══ Provided data ══

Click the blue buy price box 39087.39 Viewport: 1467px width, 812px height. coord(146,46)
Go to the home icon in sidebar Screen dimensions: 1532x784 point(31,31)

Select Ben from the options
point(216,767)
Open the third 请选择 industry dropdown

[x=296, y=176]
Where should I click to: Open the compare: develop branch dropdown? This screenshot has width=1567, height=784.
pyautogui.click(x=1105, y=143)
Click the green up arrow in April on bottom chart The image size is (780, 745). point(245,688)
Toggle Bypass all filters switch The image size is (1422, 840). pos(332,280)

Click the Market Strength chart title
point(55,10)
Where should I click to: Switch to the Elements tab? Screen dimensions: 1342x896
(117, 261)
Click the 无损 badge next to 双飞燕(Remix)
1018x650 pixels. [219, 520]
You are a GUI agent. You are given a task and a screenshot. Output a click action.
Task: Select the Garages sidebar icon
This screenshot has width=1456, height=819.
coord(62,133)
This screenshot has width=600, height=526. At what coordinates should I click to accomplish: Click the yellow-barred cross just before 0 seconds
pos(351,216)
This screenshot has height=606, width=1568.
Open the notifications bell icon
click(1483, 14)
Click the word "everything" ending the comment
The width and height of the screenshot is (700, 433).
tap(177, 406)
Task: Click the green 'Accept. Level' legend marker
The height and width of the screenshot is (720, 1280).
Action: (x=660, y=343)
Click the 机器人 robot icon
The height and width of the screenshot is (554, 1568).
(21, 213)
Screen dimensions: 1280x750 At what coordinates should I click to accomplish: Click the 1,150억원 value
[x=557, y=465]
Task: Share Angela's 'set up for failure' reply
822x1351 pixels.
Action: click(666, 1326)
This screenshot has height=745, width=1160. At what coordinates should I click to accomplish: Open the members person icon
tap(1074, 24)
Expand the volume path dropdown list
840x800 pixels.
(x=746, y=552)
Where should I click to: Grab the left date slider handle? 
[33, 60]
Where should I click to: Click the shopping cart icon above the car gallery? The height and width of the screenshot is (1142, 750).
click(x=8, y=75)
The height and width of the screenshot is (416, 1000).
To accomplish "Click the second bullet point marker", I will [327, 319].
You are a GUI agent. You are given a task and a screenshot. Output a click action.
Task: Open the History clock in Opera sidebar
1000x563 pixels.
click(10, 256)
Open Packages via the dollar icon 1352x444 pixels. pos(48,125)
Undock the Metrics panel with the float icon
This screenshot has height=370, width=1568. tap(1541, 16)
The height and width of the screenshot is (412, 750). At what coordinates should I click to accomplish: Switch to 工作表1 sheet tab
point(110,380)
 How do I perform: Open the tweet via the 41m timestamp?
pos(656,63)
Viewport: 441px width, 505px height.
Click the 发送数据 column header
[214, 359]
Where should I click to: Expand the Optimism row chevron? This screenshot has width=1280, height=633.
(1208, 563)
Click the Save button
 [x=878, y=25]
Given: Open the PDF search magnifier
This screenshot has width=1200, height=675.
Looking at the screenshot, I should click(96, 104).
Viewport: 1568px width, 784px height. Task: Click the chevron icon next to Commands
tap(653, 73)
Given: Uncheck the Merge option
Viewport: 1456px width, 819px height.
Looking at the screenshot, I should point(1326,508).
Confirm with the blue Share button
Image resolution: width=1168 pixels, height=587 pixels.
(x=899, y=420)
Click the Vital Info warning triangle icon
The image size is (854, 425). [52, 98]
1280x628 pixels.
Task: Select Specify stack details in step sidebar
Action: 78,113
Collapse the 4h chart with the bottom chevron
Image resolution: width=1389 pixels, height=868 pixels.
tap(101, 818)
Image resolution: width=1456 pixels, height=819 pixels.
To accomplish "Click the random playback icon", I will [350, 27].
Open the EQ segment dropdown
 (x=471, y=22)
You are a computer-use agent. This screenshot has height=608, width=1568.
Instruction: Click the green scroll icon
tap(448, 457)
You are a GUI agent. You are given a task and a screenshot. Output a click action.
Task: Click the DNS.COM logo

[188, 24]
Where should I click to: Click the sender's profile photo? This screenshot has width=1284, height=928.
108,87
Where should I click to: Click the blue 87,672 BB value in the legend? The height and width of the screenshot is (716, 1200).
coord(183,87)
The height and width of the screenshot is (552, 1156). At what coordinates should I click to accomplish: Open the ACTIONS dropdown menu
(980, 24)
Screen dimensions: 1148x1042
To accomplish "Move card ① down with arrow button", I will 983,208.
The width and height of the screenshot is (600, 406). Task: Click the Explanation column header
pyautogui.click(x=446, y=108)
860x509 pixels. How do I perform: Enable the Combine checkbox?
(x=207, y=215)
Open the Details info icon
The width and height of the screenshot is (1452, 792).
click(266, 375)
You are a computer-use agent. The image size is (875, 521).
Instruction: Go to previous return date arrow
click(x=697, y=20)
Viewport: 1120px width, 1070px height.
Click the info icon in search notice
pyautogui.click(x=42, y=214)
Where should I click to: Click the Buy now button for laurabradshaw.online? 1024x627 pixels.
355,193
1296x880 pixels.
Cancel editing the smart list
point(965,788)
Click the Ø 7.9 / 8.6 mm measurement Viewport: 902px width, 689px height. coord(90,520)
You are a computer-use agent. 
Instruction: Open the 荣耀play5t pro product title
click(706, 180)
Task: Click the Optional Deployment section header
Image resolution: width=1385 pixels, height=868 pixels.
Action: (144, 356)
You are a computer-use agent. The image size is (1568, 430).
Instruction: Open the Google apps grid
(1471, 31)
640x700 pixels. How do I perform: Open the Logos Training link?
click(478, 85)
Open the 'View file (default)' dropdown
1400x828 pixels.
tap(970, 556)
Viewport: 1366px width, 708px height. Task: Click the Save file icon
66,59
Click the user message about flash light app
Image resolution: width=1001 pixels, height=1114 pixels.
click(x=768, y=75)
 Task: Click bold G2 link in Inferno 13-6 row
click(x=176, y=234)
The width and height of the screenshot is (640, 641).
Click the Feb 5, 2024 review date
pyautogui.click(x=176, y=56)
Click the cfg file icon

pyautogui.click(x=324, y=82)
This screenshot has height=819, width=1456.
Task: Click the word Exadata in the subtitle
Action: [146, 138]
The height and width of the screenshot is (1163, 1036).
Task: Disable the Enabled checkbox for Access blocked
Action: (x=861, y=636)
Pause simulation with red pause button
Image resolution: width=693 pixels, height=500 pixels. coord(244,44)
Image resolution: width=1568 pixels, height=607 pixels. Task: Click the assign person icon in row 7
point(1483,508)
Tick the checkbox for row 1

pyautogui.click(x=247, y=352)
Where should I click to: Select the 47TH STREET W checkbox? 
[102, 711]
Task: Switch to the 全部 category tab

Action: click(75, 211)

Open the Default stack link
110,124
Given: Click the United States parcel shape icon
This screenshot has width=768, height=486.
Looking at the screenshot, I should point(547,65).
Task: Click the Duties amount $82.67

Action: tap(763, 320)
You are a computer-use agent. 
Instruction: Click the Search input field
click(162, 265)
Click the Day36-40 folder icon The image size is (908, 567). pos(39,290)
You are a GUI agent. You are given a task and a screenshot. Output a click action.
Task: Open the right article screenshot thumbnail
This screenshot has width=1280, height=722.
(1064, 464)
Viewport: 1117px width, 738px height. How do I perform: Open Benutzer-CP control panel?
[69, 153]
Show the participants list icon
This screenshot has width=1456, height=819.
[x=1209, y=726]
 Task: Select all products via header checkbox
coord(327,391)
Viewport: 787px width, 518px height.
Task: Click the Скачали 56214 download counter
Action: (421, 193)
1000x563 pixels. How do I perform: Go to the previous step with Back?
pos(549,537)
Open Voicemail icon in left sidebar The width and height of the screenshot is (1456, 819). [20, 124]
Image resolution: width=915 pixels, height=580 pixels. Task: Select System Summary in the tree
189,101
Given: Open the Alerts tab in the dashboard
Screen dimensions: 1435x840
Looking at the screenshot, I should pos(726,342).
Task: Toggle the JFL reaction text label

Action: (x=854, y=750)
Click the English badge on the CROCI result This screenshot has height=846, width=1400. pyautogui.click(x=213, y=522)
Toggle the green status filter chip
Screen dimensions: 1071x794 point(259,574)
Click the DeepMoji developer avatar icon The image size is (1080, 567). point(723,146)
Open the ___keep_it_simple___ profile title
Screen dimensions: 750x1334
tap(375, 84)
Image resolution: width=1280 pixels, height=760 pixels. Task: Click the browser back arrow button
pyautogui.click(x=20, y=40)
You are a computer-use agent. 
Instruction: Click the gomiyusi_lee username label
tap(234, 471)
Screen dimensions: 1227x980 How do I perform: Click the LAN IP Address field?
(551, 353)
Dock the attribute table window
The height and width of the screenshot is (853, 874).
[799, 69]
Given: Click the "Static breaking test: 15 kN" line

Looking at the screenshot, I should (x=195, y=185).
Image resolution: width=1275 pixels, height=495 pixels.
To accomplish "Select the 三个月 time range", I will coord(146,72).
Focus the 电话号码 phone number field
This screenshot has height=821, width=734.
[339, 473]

═══

Prompt: Please return every line of the records above that contains the word "dropdown".

Solution for this exercise:
Open the third 请选择 industry dropdown
Where should I click to: Open the compare: develop branch dropdown? This screenshot has width=1567, height=784.
Expand the volume path dropdown list
Open the EQ segment dropdown
The height and width of the screenshot is (552, 1156). At what coordinates should I click to accomplish: Open the ACTIONS dropdown menu
Open the 'View file (default)' dropdown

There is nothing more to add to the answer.